El lunes siguiente ya la cosa huele a chamusquina y me pongo en contacto con la tienda para decirles que no he recibido el paquete y que, por favor, inicien una reclamación en Correos. Me atienden fenomenalmente, pero me dicen que el paquete ha sido entregado, que todo está correcto y que… no pueden reclamar el envío que han realizado y que está correcto y entregado: lo dicen los «ordenadores». ¿Conocen aquello de la «pescadilla que se muerde la cola»?

Para más inri, el lunes por la tarde recibo un SMS informándome, a mí, de que el paquete ha sido entregado. ¡Pero si yo no he recibido nada! ¿A quién, cómo y dónde se lo han entregado? Intento poner la reclamación yo en Correos a través de su página web, pero como soy el destinatario no tengo capacidad de hacerlo. Me lanzo con todo el dolor de mi corazón al teléfono y tras muchos intentos doy con una persona que se aviene a atenderme —hay probos trabajadores en todos lados, aunque sean pocos— y de alguna forma entiende mi problema y se aviene a abrirme un incidente; le facilito todos los datos y a su vez me indica el número de incidente y me dice aquello que me suele poner los pelos de punta: «Ya le llamarán».
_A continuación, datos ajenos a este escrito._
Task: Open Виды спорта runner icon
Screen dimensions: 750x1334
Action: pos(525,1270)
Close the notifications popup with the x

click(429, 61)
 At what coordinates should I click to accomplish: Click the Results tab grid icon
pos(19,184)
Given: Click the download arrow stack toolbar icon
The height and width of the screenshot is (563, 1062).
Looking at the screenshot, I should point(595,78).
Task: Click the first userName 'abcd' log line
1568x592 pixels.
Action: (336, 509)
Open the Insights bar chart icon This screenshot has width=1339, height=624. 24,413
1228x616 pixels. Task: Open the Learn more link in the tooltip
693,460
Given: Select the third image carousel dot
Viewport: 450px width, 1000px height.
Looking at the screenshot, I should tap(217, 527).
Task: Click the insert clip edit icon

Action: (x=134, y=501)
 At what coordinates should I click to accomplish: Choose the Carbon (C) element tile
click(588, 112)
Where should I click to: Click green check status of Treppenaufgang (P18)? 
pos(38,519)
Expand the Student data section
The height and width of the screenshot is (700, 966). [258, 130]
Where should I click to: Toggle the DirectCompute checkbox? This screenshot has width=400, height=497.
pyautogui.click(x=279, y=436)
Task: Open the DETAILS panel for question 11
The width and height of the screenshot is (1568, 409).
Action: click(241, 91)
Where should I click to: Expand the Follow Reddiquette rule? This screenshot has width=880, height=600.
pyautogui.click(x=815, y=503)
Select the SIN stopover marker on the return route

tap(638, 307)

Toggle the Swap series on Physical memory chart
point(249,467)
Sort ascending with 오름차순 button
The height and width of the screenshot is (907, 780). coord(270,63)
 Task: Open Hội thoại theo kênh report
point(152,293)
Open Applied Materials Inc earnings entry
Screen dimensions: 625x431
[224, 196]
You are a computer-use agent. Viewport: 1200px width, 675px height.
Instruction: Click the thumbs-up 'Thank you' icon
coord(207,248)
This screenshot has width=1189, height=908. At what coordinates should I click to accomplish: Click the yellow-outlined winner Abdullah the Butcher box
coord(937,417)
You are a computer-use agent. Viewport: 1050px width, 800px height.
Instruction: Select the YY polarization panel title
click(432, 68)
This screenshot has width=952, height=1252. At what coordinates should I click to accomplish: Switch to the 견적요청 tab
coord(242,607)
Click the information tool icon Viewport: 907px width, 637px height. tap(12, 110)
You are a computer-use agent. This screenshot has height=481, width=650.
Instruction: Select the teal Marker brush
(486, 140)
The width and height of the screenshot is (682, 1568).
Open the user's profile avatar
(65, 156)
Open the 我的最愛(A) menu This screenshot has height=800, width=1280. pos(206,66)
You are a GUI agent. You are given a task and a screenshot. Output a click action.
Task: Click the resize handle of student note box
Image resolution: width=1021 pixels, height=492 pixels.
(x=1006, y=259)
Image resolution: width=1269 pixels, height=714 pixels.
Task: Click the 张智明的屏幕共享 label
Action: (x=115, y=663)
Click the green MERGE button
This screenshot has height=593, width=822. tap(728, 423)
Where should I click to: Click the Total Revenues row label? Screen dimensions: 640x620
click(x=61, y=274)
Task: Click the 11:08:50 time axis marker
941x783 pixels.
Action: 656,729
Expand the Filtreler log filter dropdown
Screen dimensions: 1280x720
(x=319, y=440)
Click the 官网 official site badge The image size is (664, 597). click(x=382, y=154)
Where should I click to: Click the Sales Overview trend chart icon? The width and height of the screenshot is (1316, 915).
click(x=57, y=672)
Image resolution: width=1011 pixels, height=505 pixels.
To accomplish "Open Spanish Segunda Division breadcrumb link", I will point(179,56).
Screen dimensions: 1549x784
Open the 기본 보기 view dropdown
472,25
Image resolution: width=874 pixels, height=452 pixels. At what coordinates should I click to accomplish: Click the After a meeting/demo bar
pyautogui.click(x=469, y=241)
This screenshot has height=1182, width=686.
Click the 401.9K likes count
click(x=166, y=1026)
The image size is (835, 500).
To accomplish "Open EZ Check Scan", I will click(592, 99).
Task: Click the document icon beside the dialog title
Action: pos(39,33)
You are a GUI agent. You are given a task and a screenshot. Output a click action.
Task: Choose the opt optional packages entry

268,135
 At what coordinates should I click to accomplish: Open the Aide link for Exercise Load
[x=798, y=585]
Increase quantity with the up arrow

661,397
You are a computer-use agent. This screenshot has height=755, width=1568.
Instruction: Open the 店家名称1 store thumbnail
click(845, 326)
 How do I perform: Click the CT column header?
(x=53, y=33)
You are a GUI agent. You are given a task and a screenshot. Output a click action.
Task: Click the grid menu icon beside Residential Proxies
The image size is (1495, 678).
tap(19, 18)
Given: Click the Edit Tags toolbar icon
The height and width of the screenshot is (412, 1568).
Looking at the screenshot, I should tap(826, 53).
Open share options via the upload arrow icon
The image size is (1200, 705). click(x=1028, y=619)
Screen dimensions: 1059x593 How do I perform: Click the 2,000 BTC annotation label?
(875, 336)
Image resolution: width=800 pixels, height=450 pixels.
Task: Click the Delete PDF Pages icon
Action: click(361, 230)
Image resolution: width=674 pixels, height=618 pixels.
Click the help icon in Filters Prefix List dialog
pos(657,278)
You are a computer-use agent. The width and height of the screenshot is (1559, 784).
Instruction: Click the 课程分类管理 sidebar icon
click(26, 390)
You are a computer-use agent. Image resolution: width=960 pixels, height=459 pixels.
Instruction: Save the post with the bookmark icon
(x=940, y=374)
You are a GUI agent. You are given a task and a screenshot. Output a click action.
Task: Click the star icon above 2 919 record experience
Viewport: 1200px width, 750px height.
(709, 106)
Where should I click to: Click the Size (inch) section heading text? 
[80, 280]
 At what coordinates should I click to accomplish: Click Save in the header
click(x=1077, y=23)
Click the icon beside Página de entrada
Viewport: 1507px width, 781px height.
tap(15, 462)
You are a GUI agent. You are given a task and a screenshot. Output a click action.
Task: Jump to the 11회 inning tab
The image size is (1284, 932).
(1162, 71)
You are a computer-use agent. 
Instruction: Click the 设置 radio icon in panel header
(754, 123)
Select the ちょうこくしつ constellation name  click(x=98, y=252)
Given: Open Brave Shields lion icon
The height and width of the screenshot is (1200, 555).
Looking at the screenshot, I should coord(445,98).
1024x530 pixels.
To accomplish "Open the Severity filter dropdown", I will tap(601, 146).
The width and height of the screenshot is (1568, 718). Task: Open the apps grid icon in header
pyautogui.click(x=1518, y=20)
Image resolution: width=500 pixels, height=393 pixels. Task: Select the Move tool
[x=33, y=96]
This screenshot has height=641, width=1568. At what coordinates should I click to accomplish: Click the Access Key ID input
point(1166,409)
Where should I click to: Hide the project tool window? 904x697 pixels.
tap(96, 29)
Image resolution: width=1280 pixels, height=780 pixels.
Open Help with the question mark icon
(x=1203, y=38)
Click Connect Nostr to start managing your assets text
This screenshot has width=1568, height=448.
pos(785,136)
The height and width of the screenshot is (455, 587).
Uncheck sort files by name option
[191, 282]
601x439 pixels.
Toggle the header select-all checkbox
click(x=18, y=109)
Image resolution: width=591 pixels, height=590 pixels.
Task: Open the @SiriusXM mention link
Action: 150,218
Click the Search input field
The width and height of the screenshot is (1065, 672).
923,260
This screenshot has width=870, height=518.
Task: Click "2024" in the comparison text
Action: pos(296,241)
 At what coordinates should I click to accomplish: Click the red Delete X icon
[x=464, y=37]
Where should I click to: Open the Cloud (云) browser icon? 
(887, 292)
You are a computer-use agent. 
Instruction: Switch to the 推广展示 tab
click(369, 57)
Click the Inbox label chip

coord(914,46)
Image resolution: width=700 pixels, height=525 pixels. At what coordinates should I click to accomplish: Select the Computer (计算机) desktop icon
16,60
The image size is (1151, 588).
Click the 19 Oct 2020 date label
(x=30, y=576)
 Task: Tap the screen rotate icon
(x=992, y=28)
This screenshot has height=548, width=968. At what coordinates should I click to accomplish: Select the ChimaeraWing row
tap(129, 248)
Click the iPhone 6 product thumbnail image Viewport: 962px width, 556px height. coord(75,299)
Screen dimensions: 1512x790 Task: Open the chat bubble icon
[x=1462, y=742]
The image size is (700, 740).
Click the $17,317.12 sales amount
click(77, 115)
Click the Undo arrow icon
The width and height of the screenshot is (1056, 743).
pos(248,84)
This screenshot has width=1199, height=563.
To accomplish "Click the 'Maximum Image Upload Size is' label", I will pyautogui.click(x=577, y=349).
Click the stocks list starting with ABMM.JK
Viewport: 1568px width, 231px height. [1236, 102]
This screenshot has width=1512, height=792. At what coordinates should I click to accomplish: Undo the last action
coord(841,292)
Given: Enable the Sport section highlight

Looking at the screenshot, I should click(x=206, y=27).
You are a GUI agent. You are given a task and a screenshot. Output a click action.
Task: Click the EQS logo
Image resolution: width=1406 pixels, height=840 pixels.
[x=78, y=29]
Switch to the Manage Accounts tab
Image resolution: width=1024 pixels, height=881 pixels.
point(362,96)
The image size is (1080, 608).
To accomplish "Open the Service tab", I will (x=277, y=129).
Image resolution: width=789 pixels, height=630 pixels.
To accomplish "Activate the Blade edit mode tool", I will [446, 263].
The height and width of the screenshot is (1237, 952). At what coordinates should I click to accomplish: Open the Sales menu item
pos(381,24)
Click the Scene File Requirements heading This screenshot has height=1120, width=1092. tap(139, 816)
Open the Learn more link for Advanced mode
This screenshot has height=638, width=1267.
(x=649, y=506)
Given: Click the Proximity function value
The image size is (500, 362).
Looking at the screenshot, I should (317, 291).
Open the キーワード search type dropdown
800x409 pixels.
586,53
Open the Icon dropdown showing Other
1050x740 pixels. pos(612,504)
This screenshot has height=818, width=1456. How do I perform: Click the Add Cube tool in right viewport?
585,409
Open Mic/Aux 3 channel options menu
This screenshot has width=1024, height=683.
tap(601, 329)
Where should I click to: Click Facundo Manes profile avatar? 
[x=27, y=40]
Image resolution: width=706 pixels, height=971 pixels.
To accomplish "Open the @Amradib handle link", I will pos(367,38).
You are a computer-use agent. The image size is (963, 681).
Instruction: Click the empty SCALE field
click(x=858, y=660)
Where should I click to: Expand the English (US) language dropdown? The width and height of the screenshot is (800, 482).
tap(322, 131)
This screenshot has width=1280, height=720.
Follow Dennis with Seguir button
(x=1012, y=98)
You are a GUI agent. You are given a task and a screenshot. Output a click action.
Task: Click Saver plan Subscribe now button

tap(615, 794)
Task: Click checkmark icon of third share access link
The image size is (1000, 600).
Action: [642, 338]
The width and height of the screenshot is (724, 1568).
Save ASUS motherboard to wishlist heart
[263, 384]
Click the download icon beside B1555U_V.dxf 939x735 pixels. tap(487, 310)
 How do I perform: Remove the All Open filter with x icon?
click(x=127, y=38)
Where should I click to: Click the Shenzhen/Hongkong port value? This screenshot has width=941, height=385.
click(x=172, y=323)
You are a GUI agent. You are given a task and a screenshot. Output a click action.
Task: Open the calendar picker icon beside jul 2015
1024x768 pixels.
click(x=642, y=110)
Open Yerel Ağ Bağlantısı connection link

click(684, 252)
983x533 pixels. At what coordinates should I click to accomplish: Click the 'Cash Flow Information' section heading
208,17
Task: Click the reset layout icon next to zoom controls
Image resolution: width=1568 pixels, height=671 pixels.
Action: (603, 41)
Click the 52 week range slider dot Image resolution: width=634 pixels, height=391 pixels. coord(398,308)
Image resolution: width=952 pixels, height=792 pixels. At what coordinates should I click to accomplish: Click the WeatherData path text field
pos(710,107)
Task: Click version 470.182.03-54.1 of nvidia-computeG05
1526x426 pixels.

Pero, no, el martes, día siguiente, me llaman y me cuentan una película que parece sacada del medioevo: el armario CityPaq estaba lleno durante varios días —es que la gente no acude a recoger sus paquetes— y han tenido que darlo por entregado porque en caso contrario sus procedimientos les obligan a devolverlo al remitente. La solución que han tomado es… dejarlo a mi nombre en la oficina de Correos. Lo que yo quería evitar vuelve contra mí: nuevo desplazamiento, nueva cola y nueva espera en la oficina.

Estamos a miércoles de esta semana, casi dos ya desde el envío original. Cuando tras la espera llego a la ventanilla, el funcionario que la atiende me pone cara de haba con aquello de «que me está Vd. contando». Los hechos son que los códigos de envío, el original y el nuevo generado, que le facilito están cerrados y que no puede hacer nada, que lo siente mucho. Insisto con la mejor educación que me permite el cabreo que voy acumulando y se aviene a preguntar a otros compañeros e incluso al responsable de la oficina y sí, el paquete «anda por allí» con un papelito «de los de antes encima», para que lo firme y me lo entreguen. Es que «no tienen procesos habilitados para ese procedimiento “anormal” de entrega».

Mis buenas intenciones de no engrosar más la cuenta del gigante «A» me han salido caras: casi dos semanas, incidentes, consultas, llamadas, desplazamiento, cola… No conozco los procesos de Correos en relación con sus armarios CityPaq, pero por contraposición, cuando yo intento el envío en «A» a uno de sus lockers (armarios de recogida), si hay sitio mi cajetín queda reservado y no puede producirse aquello de que «está lleno y la gente no retira sus paquetes». Está claro que hay procedimientos y sus diseñadores que tienen en cuenta los diferentes abanicos de posibilidades. Espero que, tras esto, Correos rediseñe sus procesos y no permita que un envío se quede en el limbo, entregado para el remitente y para el destinatario y dejado en una estantería de una oficina de Correos con un papelito «de los de antes» y sin ningún control ni conocimiento generalizado de todos los empleados de la oficina para cuando llegue el ya más que harto destinatario; ¡Qué mala suerte! Era yo.